Instead of providing a prompt directly you can use the auto-prompting features by providing the necessary information. For bikes you need to provide the desired location, the index of the bike and a path to the datasheet. For cars you will have to provide the desired new location, the car manufacturer and car type. For products only the new location and a product type is required.

For further options and insertion into a given background consult the full CLI documentation below.

Instead of using the CLI, you may integrate the procedure into your code with this python function (again make sure to have all dependencies installed and copy the utils module to your project):

from utils import get_mask_from_image, sd_inpainting, sd_img2img, paste_image

def insert_diffusion(image: Image, mask_threshold: int, prompt: str, negative_prompt: str, img2img_model: str, inpainting_model: str, img2img_strength: float, inpainting_steps: int, inpainting_guidance: float, img2img_guidance: float, background_image: Image=None, composition_strength: float=1) -> Image:
    mask = get_mask_from_image(image, mask_threshold)
    
    if background_image is not None:
        image = paste_image(image, background_image)

    inpainted = sd_inpainting(inpainting_model, image, mask, prompt, negative_prompt, inpainting_guidance, inpainting_steps, inpainting_strength=composition_strength)
    result = sd_img2img(img2img_model, inpainted, prompt, negative_prompt, img2img_strength, img2img_guidance)
    return result

Point mode

We implemented an additional method to generate Biked images from point clouds and then insert them into a background. This method does not work well, however, and is, therefore, not central to our research. The generation from point clouds was implementation by Ioan-Daniel Craciun and is based upon a DDPM/DDIM implemented and trained by Jiajae Fan.
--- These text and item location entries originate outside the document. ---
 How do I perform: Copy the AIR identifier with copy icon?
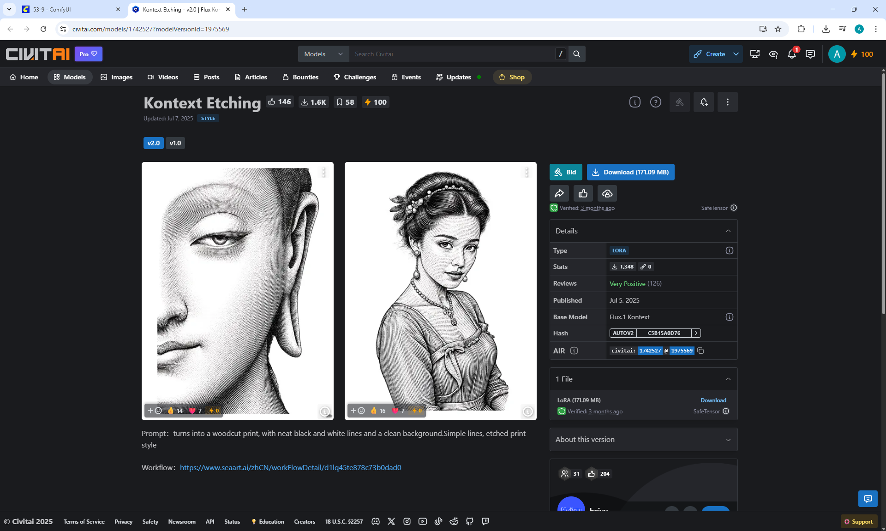point(700,351)
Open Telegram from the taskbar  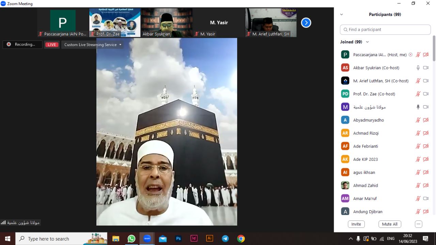pyautogui.click(x=225, y=239)
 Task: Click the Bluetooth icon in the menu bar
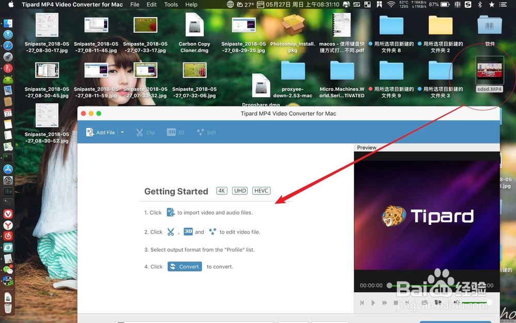coord(480,5)
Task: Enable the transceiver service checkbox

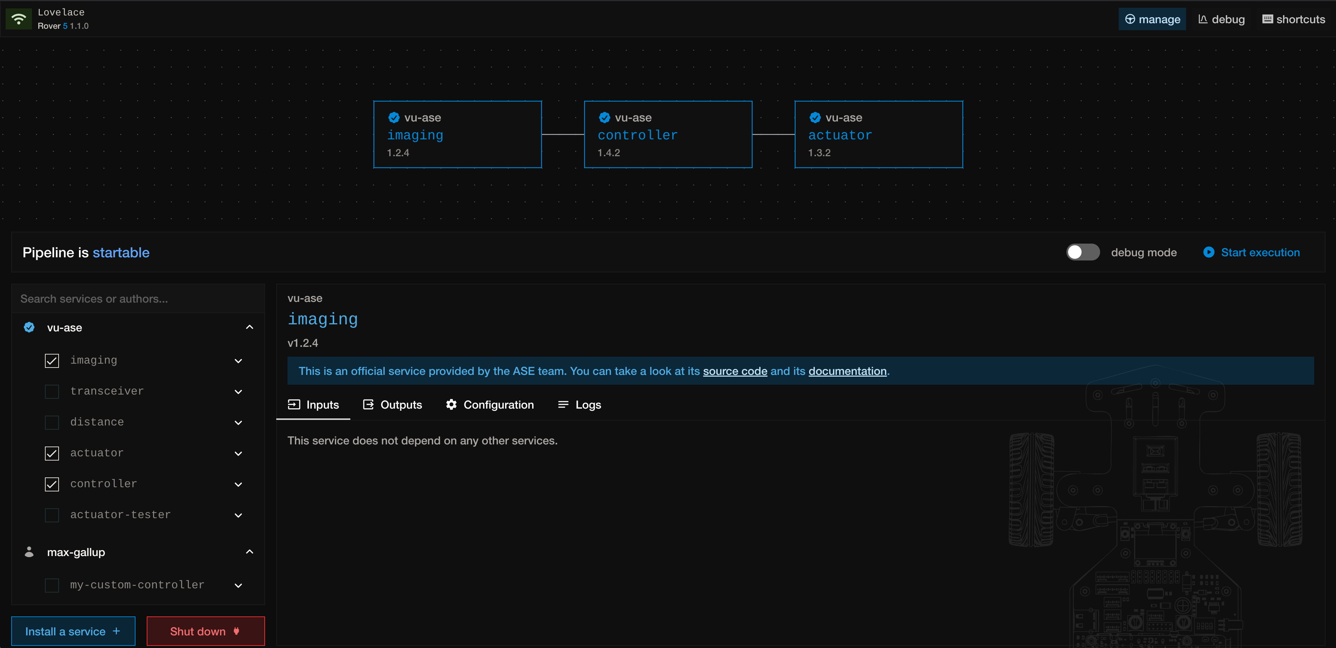Action: click(52, 391)
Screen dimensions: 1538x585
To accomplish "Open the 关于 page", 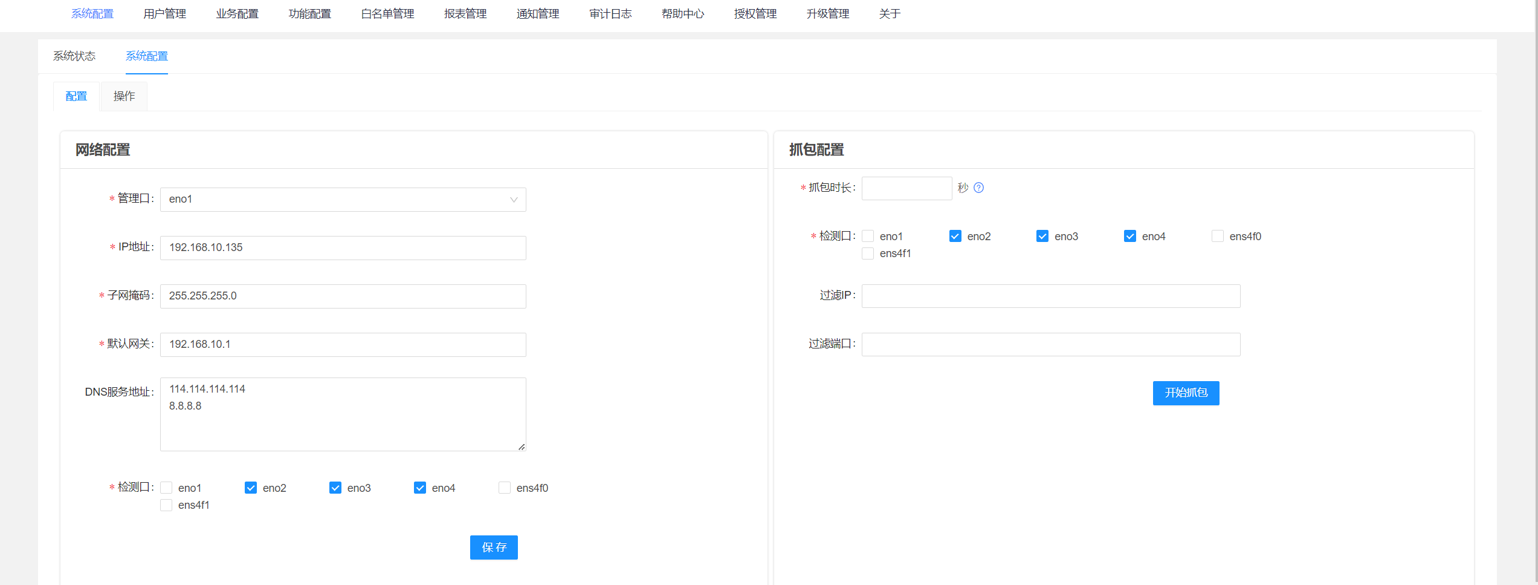I will (x=890, y=13).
To create images from point clouds remove the --image argument from your CLI call. In point mode you have to provide a datasheet path via --datasheet_path. Thus, the minimal CLI command becomes:

python main.py --point --datasheet_path "<path to datasheet>" --background_prompt "<your prompt>"
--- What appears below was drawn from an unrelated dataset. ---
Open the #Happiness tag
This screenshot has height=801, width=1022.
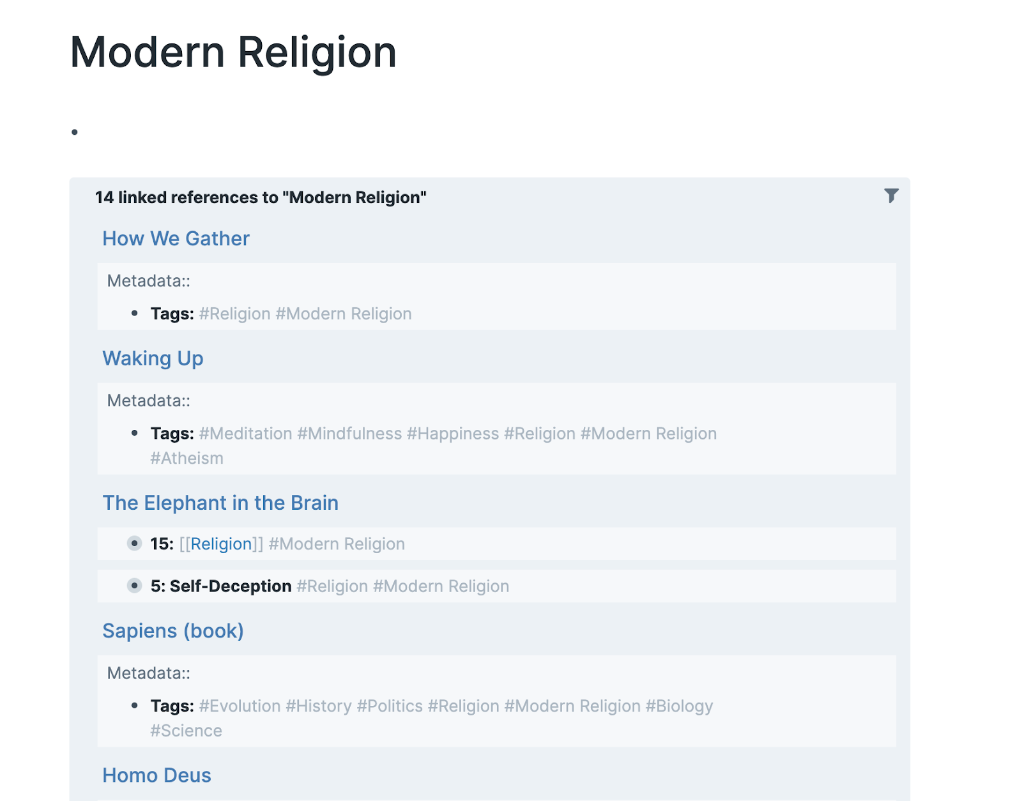(453, 434)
You may also use auto-prompting in point mode.

To integrate the generation of bikes from point clouds into your project copy the utils folder and use the following function:

from utils import get_mask_and_background
from utils import inpaint as bike_inpainting

def bike_diffusion(parameter_csv_path: str, device: torch.device, ckpt_id: str='29000', mask_dilation: int=5, mask_fill_holes: bool=True, bike_idx: int=0, wheel_design_type: int=0, width: int=256, height: int=256):
    assert wheel_design_type == 0 or wheel_design_type == 1
    mask, background = get_mask_and_background(parameter_csv_path, bike_idx, wheel_design_type, width, height)
    bike_img = bike_inpainting(background, mask, device, 50, ckpt_id, mask_dilation, mask_fill_holes)
    return bike_img.convert('RGB')

The image returned by this function is ready to be used for colorization or insertion.

Colorization

If you are using an uncolored image add --colorize to one of the previous CLI calls. In addition, you need to provide a colorization prompt via --colorization_prompt or use auto-prompting by providing a color via --color.

An example CLI call could be:

python main.py --image "./test_images/bike_outline/168.png" --colorize  --datasheet_path "./csv/df_parameters_final.csv" --place "beach at sunset" --color "purple" --bike_idx 5"
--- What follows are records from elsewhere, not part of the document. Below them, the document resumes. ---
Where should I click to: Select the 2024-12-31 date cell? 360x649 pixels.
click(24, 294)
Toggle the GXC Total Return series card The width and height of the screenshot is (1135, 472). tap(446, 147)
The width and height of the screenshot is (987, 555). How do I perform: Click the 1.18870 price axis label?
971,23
Alternatively, to integrate colorization into your project, copy the utils module and use:

from utils import sd_colorization

def colorization(image: Image, colorization_model: str, upscaling_model: str, colorization_prompt: str, colorization_negative_prompt: str, fill_holes: bool, dilation: int, strength: float, prompt_guidance: float):
    colorized = sd_colorization(colorization_model, upscaling_model, image, colorization_prompt, negative_prompt=colorization_negative_prompt, fill_holes=fill_holes, dilation_iterations=dilation, colorization_strength=strength, prompt_guidance=prompt_guidance)
    return colorized

CLI arguments

Note: CLI is still under construction and might be subject to change.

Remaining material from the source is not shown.